» Saved data entries
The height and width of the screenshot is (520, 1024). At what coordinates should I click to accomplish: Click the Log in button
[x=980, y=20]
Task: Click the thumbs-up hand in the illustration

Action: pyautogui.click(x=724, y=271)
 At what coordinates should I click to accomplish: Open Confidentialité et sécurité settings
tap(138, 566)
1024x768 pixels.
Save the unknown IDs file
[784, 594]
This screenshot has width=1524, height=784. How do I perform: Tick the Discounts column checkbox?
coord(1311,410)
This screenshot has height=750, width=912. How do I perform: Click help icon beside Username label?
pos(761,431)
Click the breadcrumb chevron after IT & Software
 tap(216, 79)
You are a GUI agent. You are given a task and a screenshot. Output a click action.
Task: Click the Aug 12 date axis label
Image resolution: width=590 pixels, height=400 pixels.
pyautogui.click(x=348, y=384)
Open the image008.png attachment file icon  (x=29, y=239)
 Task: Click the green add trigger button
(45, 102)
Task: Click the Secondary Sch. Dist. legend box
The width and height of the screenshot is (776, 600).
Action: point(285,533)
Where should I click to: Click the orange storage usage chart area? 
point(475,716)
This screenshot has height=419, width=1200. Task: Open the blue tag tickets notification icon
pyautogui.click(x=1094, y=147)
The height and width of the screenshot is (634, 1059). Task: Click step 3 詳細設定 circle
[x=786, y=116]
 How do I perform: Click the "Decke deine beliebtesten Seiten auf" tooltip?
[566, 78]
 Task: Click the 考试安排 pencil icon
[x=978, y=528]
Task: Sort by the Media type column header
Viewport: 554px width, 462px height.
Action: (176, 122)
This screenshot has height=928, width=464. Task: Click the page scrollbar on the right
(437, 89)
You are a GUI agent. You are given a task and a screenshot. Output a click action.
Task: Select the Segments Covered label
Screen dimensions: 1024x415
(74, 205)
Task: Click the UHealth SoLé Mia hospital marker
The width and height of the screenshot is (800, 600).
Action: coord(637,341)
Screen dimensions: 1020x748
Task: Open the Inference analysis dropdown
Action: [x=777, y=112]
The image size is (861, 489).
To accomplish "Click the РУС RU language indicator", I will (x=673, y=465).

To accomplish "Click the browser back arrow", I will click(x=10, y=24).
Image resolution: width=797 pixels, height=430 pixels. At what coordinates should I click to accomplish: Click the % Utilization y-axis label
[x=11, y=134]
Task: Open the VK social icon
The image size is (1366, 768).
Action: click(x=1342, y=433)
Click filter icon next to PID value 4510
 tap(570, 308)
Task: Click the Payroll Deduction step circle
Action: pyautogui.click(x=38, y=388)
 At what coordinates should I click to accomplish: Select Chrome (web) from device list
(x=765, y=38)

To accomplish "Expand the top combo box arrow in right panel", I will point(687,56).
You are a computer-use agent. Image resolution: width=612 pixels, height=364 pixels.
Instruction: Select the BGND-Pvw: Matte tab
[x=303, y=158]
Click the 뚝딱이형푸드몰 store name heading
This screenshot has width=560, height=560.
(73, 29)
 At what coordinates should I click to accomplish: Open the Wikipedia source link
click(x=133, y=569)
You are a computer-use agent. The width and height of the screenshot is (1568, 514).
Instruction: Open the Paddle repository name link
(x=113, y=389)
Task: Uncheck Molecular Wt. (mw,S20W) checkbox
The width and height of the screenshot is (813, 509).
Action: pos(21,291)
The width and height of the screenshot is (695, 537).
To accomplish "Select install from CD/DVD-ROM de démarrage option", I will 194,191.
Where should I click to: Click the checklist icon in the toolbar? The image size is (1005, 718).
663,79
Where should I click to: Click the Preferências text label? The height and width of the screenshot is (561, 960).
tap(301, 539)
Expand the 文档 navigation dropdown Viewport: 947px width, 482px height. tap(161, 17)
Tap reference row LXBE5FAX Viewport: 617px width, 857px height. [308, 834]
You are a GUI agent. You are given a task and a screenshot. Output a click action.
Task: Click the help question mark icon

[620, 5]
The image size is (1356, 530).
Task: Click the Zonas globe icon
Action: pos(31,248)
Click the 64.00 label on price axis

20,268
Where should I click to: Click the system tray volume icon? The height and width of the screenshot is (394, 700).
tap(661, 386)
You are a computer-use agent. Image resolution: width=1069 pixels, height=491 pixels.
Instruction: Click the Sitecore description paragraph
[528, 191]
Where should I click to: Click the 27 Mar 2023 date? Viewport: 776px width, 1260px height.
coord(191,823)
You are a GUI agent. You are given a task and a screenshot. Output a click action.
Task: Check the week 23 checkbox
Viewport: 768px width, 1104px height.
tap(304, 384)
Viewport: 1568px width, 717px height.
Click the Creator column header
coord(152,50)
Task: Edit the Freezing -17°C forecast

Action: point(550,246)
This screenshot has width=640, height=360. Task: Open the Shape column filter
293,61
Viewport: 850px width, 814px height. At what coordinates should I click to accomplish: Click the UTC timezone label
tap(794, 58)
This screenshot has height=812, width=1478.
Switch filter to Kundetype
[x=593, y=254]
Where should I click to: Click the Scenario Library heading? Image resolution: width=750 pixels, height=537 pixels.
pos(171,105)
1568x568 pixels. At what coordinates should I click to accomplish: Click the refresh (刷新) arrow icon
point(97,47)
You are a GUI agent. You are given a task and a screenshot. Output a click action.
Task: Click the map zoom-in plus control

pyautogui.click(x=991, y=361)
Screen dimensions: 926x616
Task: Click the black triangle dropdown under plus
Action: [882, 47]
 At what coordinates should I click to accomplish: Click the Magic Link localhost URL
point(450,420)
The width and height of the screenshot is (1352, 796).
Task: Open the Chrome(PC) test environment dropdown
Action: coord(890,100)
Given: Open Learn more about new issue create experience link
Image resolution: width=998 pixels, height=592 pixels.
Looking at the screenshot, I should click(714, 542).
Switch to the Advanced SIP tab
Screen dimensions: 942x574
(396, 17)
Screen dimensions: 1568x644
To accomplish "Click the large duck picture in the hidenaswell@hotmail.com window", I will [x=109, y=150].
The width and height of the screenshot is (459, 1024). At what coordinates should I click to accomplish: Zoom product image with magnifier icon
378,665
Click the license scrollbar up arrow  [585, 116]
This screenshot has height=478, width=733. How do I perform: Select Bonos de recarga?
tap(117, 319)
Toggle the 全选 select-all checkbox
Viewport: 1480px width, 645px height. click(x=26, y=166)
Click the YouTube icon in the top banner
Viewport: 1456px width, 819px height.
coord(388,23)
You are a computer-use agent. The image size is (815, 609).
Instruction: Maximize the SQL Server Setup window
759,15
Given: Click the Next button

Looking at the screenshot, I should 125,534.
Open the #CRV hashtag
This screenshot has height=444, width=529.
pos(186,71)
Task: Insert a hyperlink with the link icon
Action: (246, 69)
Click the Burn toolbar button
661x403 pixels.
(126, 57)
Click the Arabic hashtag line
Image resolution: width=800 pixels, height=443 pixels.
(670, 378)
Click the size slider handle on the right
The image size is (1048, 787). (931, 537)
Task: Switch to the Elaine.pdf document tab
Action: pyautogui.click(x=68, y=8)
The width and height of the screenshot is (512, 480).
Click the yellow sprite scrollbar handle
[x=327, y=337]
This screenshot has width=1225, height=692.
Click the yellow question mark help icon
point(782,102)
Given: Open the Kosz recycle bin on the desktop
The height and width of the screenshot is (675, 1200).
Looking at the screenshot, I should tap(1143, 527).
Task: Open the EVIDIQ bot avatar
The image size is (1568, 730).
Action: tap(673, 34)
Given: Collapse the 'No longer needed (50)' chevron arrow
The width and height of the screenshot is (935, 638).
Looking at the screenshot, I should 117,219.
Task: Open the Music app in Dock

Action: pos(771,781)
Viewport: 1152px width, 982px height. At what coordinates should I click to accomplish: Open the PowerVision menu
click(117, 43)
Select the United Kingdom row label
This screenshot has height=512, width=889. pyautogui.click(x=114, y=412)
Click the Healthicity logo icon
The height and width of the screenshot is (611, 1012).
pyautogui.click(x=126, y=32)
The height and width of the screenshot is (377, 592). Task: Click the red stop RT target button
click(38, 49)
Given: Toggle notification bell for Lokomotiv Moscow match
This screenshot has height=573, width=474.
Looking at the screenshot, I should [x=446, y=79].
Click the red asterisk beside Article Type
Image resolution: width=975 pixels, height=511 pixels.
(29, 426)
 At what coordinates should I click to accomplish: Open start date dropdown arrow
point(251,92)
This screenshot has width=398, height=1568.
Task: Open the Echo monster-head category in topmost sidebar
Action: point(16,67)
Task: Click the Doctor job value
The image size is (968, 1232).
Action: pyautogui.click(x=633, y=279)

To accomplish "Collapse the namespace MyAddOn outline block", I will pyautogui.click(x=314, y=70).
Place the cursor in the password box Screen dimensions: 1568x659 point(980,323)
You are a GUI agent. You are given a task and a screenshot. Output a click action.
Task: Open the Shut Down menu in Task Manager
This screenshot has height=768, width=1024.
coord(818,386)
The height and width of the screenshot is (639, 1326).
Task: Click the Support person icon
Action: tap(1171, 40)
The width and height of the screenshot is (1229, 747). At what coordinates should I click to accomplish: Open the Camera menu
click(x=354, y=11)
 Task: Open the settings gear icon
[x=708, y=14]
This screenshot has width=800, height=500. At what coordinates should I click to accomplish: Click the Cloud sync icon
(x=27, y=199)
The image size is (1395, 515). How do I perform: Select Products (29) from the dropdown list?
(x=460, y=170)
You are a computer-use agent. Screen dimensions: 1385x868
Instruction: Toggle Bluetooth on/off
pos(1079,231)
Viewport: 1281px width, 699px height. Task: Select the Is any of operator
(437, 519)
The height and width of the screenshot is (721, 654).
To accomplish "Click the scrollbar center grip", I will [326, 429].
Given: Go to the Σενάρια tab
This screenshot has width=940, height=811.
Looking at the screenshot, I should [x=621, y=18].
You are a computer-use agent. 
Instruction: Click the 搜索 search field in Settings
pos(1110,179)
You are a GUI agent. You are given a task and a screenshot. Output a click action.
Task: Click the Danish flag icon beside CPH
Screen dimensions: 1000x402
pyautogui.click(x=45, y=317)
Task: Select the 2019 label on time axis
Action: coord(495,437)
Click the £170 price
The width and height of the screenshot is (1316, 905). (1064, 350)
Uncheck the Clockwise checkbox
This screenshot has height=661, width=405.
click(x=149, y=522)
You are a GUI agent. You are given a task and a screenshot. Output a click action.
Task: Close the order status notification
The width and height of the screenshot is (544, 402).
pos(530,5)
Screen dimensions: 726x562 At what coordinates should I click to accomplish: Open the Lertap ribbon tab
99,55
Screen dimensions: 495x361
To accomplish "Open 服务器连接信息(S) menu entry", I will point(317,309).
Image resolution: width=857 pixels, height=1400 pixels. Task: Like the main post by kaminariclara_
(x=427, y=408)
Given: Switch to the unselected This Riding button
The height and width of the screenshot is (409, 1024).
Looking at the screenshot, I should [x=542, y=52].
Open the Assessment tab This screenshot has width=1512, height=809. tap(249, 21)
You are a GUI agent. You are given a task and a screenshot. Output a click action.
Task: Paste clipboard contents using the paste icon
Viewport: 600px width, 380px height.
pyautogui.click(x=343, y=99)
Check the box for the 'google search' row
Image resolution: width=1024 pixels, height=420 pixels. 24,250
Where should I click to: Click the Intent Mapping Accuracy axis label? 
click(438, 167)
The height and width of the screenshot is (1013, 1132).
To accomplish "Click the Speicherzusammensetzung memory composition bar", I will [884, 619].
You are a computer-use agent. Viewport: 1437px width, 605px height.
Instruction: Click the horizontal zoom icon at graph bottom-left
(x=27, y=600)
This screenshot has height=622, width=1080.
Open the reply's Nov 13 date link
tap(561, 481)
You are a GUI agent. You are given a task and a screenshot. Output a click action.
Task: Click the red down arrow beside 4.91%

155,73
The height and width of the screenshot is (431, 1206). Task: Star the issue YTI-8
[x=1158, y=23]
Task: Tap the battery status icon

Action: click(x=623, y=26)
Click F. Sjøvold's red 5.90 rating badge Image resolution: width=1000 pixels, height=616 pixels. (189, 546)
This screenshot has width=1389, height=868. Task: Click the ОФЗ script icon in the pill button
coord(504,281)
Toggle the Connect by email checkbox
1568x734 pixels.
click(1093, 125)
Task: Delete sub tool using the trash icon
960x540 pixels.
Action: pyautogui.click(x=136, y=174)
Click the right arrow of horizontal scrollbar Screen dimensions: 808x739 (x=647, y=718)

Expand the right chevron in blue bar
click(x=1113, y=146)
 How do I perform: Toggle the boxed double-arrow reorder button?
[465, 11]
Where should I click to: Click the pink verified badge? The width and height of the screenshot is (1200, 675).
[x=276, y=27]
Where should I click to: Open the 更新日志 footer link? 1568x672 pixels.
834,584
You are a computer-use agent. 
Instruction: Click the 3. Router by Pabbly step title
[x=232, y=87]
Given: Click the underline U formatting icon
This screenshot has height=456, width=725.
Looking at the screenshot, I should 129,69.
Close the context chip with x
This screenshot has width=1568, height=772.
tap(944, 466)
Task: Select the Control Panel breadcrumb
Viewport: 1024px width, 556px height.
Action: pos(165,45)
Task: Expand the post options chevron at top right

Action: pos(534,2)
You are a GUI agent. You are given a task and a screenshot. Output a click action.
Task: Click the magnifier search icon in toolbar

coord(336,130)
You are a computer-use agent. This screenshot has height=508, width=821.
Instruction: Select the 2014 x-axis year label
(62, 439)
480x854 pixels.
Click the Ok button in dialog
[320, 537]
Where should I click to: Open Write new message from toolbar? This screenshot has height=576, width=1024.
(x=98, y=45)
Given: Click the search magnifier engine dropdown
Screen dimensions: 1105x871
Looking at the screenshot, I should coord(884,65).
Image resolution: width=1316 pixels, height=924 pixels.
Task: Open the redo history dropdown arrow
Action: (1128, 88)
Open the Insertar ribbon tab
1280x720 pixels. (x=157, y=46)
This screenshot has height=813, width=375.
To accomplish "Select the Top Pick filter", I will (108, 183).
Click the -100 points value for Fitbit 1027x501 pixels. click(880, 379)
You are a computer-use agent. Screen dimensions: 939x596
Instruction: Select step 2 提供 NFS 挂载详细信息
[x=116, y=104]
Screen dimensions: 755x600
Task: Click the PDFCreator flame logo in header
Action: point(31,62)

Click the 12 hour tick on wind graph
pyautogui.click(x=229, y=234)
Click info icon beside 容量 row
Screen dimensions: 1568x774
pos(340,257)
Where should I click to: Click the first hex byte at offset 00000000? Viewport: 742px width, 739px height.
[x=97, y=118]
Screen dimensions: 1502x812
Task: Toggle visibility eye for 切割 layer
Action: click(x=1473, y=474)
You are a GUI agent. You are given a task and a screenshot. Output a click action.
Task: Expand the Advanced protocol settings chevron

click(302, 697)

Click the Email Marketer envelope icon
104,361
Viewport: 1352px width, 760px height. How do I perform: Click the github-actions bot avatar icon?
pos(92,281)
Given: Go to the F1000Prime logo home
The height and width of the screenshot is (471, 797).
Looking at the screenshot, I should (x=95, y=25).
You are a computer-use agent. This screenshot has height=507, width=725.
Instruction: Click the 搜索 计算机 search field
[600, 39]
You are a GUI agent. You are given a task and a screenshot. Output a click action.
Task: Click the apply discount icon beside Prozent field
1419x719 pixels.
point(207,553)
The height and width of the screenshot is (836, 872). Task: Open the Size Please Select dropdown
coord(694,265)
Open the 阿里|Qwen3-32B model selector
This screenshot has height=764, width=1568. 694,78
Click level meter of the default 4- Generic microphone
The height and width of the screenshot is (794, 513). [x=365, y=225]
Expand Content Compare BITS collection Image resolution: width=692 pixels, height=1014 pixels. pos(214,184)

» What is needed
Check each line above for the word "using" and copy the ones that have it.

» Answer area
Task: Paste clipboard contents using the paste icon
Task: Delete sub tool using the trash icon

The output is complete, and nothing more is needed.